La force maritime des fusiliers marins et des commandos (Forfusco), la plus jeune des forces (15 mars 2001), et celle dont l’effectif est le plus réduit (2 000), comprend cinq commandos, ainsi que l’ensemble des fusiliers marins qui se consacrent à la protection des sites sensibles de la marine. Son état-major est installé à Lorient, et ses unités réparties sur le territoire national, en métropole et outre-mer.

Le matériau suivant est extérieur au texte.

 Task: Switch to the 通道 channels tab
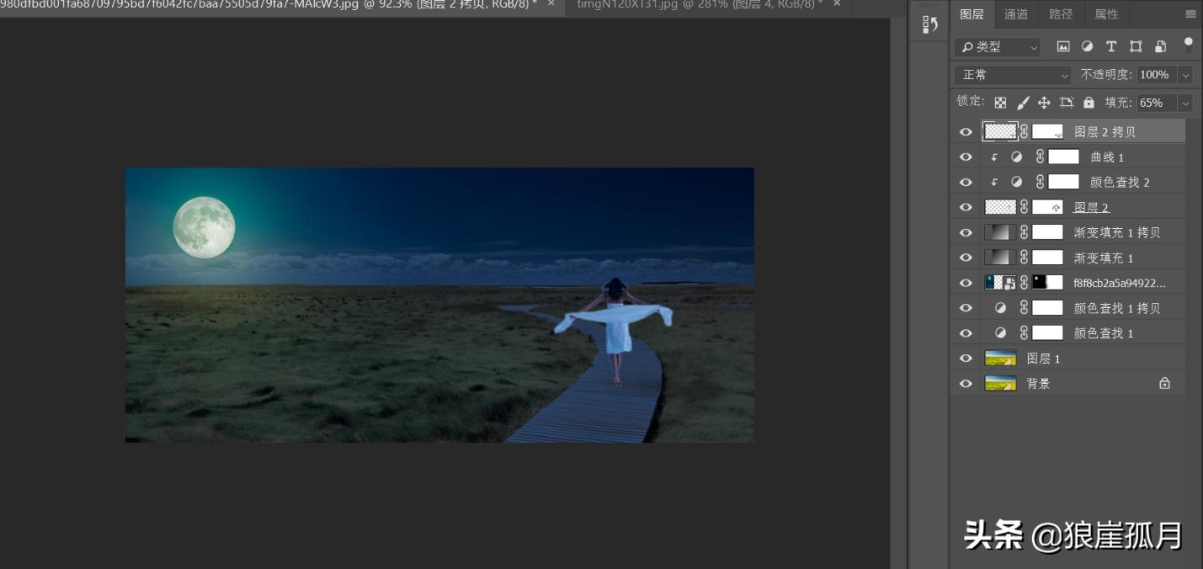(1015, 14)
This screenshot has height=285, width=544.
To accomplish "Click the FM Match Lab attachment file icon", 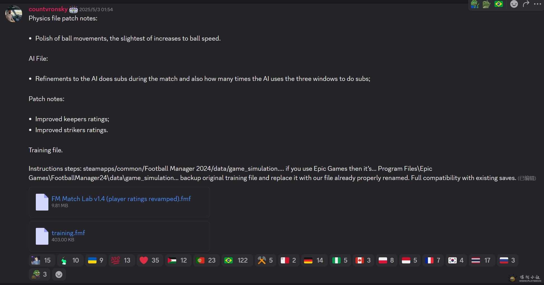I will tap(42, 202).
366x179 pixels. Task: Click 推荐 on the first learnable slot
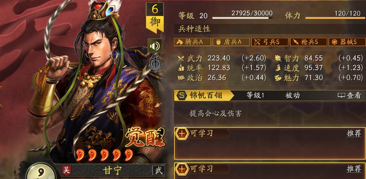coord(354,134)
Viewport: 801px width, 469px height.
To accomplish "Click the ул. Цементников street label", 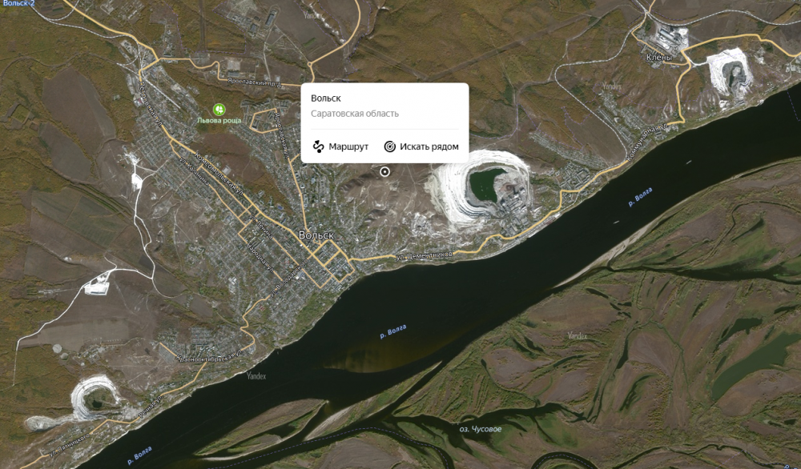I will point(425,255).
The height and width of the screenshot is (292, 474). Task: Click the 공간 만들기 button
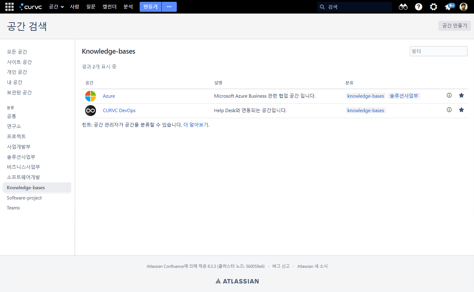(x=454, y=26)

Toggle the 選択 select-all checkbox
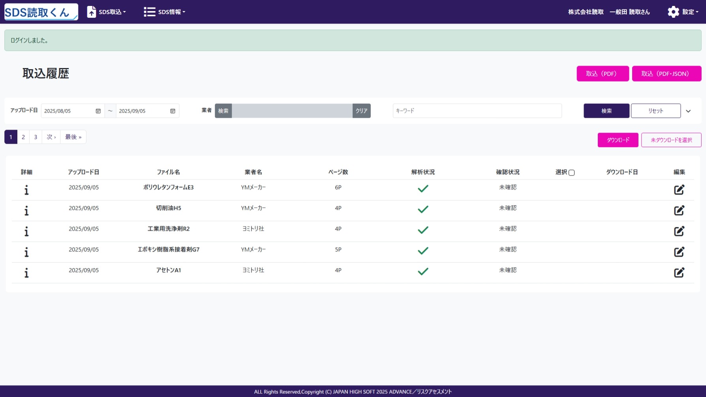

Les commandos marine, qui représentent environ 500 hommes — et bientôt femmes puisque la spécialité vient tout juste de s’ouvrir au personnel féminin — sont prioritairement employés par le commandement des opérations spéciales (Cos), commandement interarmées spécialisé créé en 1992. En 2000, le Cos a assuré le contrôle opérationnel de 80 % des missions des commandos, les 20 % restant ayant été accomplis dans le cadre de l’action de l’État en mer au profit des préfets maritimes ou des représentants du gouvernement (protection des ressources halieutiques, protection de convois maritimes spéciaux, etc.).
Les opérations spéciales accompagnent ou complètent de plus en plus les opérations conventionnelles. Pour autant elles ne peuvent pas être banalisées. Elles se caractérisent en effet par leur très haute technicité, tant dans les modes d’action utilisés que par les technologies employées, qui évoluent très vite, et par une prise de risque politique requérant du personnel expérimenté et un encadrement toujours plus lourd.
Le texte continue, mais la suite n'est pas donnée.